• _Dataset entries_
* * * *
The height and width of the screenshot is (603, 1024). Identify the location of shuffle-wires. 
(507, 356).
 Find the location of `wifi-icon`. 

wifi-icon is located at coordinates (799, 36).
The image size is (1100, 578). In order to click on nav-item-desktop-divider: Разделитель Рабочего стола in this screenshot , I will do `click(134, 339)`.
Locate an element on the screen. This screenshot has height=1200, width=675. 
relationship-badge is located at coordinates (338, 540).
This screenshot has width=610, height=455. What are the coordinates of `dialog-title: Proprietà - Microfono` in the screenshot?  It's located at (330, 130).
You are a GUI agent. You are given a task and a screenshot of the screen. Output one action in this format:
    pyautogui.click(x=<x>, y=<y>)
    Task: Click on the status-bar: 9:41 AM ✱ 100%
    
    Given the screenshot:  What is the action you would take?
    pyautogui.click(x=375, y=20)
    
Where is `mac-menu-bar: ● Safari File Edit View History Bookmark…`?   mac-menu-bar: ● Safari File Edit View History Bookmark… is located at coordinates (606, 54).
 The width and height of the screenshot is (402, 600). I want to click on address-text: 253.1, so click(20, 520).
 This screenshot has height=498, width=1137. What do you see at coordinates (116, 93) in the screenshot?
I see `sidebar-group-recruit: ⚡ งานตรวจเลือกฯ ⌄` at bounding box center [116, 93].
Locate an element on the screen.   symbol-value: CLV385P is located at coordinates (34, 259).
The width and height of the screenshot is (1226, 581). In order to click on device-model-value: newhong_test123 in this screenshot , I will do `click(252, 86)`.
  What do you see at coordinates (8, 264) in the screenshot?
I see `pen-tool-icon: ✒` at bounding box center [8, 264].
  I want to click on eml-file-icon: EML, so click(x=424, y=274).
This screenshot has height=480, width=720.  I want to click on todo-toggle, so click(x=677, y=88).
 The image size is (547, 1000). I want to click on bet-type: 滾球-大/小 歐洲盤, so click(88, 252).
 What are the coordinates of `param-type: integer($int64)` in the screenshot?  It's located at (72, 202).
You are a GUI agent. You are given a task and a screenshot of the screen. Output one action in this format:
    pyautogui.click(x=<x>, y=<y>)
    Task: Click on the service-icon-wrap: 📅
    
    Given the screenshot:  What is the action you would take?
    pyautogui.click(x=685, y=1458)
* * * *
• _What to produce_
Please gather each line from the items above that contains the string "order".

• _Task answer_
The image size is (1100, 578). In order to click on nav-item-desktop-divider: Разделитель Рабочего стола in this screenshot , I will do `click(134, 339)`.
The width and height of the screenshot is (1226, 581). In order to click on device-model-value: newhong_test123 in this screenshot , I will do `click(252, 86)`.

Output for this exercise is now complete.